Anderson .Paak is the rebirth of Death Row era g-funk on his newest album Oxnard. And it isn’t the pre-packaged, edited for commercial pop standards funk that we’ve gotten in recent years from other artists. Rather it is a soul-infused modern fusion of R&B, funk and rap. The album acts as a tribute to Oxnard, California and, seemingly, California in general and acts as the third installation in .Paak’s set of albums that are dedicated to iconic cities. Though Oxnard is not necessarily an iconic city for most of the world, it is obviously one that played a large part in .Paak’s life.


Just looking at the tracklist, one may have lower expectations for the Oxnard album. After all, there are features from a number of West Coast royals, including Snoop Dogg, Dr. Dre, and Kendrick Lamar. But there are also verses from the likes of J. Cole, Q-Tip, Pusha T and a number of other artists, both featured and not featured. Such a crowded track list may leave the listener wondering if they will even be able to hear .Paak through the various voices on the album. But .Paak’s artistry is never outshined by any of his featured artists, rather they add emphasis to .Paak’s portions and make his raspy yet smooth voice sound even better. Kendrick Lamar’s feature on Tints is a true compliment to this album, mostly because of the musical commonalities that exist between Lamar and .Paak. The most prevalent being the way that both artists manipulate their voices for different effects on different tracks. My only continuing reservation about the number of features on this album is how it will affect .Paak’s live performances.

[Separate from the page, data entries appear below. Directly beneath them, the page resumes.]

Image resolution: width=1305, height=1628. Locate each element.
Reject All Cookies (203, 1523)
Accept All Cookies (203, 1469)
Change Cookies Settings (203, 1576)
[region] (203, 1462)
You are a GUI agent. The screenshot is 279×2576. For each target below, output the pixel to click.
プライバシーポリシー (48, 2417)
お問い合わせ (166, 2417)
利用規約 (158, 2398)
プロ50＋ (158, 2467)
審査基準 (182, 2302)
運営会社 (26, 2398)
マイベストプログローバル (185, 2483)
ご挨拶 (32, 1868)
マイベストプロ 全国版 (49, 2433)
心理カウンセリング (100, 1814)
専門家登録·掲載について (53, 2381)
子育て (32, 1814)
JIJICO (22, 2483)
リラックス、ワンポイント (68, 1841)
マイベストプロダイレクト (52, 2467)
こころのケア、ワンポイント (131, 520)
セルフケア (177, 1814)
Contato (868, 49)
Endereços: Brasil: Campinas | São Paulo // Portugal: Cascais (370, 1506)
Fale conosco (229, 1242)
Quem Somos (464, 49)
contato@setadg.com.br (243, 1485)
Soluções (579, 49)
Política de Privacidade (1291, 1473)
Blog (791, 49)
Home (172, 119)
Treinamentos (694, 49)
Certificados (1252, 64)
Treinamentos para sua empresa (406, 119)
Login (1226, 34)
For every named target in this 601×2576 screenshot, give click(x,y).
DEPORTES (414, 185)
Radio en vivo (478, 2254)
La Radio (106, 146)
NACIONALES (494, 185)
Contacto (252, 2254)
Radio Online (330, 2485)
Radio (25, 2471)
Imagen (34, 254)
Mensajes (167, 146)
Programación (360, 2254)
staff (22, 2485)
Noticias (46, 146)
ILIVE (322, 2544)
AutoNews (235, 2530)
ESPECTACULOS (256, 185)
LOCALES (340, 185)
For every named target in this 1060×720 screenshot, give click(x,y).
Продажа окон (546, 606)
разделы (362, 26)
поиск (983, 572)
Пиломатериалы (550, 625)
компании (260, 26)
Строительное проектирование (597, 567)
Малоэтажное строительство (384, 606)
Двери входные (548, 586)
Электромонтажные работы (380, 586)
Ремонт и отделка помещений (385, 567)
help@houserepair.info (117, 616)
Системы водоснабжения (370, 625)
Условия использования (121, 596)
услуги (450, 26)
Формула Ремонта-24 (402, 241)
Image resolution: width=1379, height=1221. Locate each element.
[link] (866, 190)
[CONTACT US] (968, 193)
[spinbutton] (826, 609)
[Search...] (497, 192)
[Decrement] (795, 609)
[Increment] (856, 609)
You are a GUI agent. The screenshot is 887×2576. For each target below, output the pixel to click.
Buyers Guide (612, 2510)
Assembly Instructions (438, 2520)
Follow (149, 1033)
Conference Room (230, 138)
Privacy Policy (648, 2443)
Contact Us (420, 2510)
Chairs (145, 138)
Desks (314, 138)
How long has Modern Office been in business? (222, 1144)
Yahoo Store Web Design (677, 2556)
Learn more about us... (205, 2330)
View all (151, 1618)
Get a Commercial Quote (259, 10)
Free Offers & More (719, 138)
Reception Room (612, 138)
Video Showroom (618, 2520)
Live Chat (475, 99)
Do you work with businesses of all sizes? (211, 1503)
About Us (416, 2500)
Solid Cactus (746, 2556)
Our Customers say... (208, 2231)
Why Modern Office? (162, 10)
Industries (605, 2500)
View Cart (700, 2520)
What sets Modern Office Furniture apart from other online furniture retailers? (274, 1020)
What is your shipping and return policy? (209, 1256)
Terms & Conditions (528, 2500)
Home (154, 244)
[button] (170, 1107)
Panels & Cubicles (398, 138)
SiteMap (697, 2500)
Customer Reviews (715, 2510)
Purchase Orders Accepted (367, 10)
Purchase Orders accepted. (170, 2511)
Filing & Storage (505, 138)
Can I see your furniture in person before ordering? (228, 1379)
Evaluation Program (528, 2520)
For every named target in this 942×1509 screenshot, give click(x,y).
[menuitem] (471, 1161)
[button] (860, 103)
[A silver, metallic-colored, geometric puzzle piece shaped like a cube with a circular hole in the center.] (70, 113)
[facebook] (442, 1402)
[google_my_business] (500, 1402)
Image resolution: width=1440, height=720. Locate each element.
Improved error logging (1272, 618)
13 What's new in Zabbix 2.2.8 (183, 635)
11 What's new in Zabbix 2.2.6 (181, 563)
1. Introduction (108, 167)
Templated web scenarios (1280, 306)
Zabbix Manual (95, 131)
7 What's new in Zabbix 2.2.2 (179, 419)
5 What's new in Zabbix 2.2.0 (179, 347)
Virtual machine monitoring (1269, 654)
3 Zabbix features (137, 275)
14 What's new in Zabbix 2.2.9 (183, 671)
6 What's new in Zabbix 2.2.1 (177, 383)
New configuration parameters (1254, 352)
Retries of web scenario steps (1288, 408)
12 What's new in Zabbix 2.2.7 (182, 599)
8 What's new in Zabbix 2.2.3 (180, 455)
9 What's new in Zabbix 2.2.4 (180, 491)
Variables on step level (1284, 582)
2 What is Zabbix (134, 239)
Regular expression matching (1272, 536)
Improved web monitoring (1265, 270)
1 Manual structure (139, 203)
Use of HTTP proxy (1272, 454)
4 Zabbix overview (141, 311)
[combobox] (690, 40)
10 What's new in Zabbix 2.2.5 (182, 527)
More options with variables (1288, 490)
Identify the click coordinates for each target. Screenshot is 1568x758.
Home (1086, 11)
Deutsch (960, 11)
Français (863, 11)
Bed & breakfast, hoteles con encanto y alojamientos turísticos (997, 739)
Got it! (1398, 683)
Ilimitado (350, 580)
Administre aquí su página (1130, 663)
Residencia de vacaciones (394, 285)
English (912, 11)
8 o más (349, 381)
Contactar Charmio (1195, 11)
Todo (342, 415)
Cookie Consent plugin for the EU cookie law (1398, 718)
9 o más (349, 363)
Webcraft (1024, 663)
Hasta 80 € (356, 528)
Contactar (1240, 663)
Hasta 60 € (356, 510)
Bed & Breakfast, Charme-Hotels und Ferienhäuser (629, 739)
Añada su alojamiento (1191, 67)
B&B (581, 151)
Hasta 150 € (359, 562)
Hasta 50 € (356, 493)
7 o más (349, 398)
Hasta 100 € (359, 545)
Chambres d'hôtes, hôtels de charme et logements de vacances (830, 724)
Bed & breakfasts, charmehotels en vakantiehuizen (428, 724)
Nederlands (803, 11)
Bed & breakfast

This album is sonically full, with incredibly tribal sounding drum beats and groovy bass lines. There is an incredible balance between the more upbeat tracks and the slower ones, and they all flow well into one another. Many of the songs have two parts. There is often a tempo switch that indicates that the melody and subject matter are about to change, even if only slightly. This means that the listener often gets two songs for the price of one. .Paak’s vocals and words paired with Dr. Dre’s production, makes this album one of the most sonically pleasing that I’ve heard all year.


The greatest part of this album is that it’s political without sacrificing .Paak’s artistry. Tracks like “6 Summers” and “Saviers Road” are political beneath double entendres and clever turns of phrase. Rather than speaking directly to the GOP and its leaders, the music remains the main focus and the political mentions are simply footnotes in a much longer thesis that describes one’s commitment and love for their hometown and country. Without mentioning any names, the listener can glean exactly who .Paak is speaking on and what he thinks needs to be done.


My only reservations about this album are the Patois and the connection and narrative that exists between the first three songs: “The Chase,” “Headlow” and “Tints.” There is a pretty cohesive connection here between .Paak’s rendezvous with a woman, their activities in his car and his desire to do things while remaining lowkey. While I like that all of these songs are connected, I wish that there was a connection like this among all of the tracks because such a connection would make the album much more cohesive. The Patois spoken on “Mansu Musa” and “Left to Right” sounds decent enough, but I have to wonder why those songs in particular make use of Patois from two people that are not Caribbean and songs that do not have Caribbean influences.


Considering all of the releases this year, this album is in my top three. The production in collaboration with .Paak’s voice and songwriting ability makes this album one that is easy to listen to from beginning to end.


Favorite Track(s): 6 Summers, Tints, Who R U, Cheers, Saviors Road, every track really

Least Favorite Track(s): None, obviously.